Segment Start: SOURCE MATERIAL

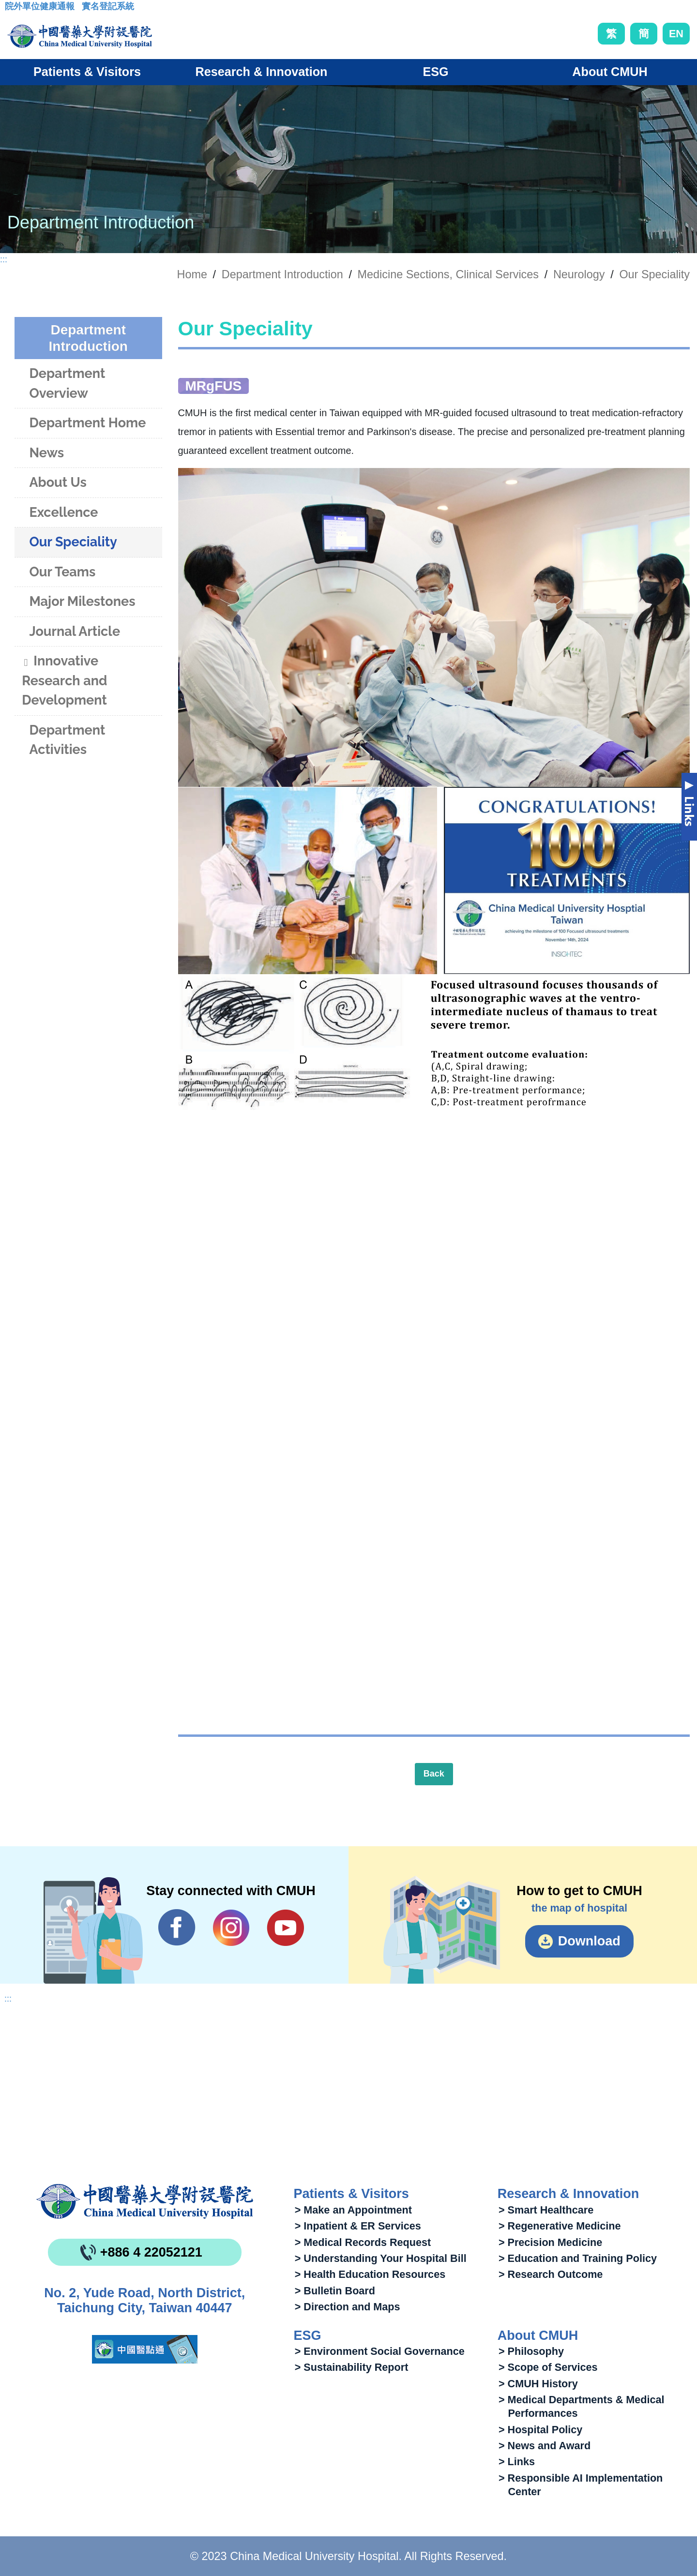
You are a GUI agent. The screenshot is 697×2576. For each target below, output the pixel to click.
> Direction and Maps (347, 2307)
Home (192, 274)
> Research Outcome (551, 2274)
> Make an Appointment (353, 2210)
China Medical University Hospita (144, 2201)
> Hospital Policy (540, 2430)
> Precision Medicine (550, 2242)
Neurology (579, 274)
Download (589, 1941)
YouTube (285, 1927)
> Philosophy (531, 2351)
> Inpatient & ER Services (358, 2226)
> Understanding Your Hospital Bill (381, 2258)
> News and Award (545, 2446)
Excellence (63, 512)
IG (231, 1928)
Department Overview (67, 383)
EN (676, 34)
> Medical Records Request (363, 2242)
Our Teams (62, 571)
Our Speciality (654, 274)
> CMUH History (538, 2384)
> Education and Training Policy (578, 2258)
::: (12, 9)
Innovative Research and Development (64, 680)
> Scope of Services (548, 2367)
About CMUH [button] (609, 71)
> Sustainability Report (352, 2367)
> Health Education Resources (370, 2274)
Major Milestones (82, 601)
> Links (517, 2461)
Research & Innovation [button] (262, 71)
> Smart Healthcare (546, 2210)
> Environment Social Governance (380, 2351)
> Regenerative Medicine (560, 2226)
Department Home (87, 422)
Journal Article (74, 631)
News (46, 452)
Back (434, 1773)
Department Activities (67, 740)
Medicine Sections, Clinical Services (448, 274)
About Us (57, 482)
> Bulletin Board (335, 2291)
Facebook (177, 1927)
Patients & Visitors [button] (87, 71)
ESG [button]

Segment End: SOURCE MATERIAL

EXERCISE OBJECTIVE:
Could you repeat, exactly and with nothing else, the lines from the first line of the records through the line containing "China Medical University Hospita (144, 2201)"? Leave out the pictures.

COMPLETED EXERCISE:
You are a GUI agent. The screenshot is 697×2576. For each target below, output the pixel to click.
> Direction and Maps (347, 2307)
Home (192, 274)
> Research Outcome (551, 2274)
> Make an Appointment (353, 2210)
China Medical University Hospita (144, 2201)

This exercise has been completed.